- Miran Location in Afghanistan
- Coordinates: 34°13′13″N 68°18′45″E﻿ / ﻿34.2204°N 68.3126°E
- Country: Afghanistan
- Province: Maidan Wardak
- District: Dai Mirdad
- Elevation: 2,812 m (9,226 ft)

Population
- • Total: 2,760
- Time zone: UTC+4:30 (Afghanistan Standard Time)

= Miran, Afghanistan =

Settlement in Maidan Wardak Province, Afghanistan

Mīrān (ميران) is a town in Maidan Wardak Province, central Afghanistan. It is the administrative center of Dai Mirdad District.
Miran has a population about 2,760.

==Geography==
Miran is located 2,812 m above sea level.

===Climate===
Miran has a warm-summer humid continental climate (Köppen climate classification: Dsb) with warm, dry summers and cold winters.
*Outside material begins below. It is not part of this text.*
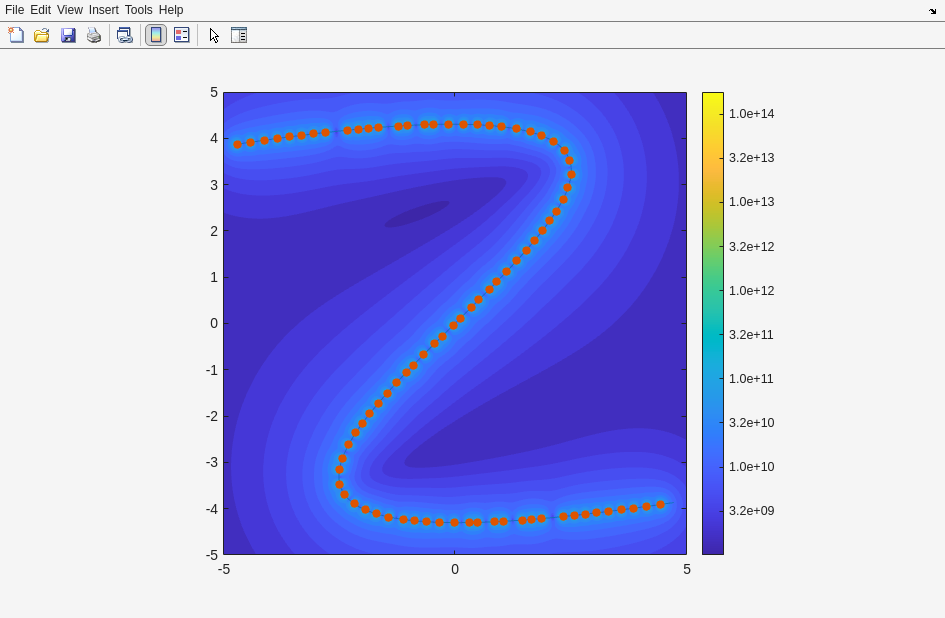The height and width of the screenshot is (618, 945).
Task: Click the New Figure icon
Action: click(16, 35)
Climate data for Panjab, Bamyan Province
| Month | Jan | Feb | Mar | Apr | May | Jun | Jul | Aug | Sep | Oct | Nov | Dec | Year |
| Mean daily maximum °C (°F) | −1.8 (28.8) | −0.4 (31.3) | 5.9 (42.6) | 13.2 (55.8) | 17.7 (63.9) | 22.6 (72.7) | 24.9 (76.8) | 24.6 (76.3) | 21.0 (69.8) | 14.8 (58.6) | 8.7 (47.7) | 2.4 (36.3) | 12.8 (55.1) |
| Daily mean °C (°F) | −7.7 (18.1) | −6.1 (21.0) | 0.5 (32.9) | 7.2 (45.0) | 11.0 (51.8) | 15.2 (59.4) | 17.5 (63.5) | 16.8 (62.2) | 12.5 (54.5) | 7.0 (44.6) | 1.6 (34.9) | −3.5 (25.7) | 6.0 (42.8) |
| Mean daily minimum °C (°F) | −13.7 (7.3) | −11.8 (10.8) | −4.9 (23.2) | 1.2 (34.2) | 4.3 (39.7) | 7.8 (46.0) | 10.1 (50.2) | 9.0 (48.2) | 4.0 (39.2) | −0.8 (30.6) | −5.5 (22.1) | −9.4 (15.1) | −0.8 (30.6) |
| Average precipitation mm (inches) | 37 (1.5) | 52 (2.0) | 69 (2.7) | 66 (2.6) | 40 (1.6) | 5 (0.2) | 3 (0.1) | 1 (0.0) | 1 (0.0) | 8 (0.3) | 20 (0.8) | 31 (1.2) | 333 (13) |
Source: weather2visit.com

==Demographics==
A majority of the population are Pashtuns. The main language spoken in the town are the Wardag dialect of Pashto.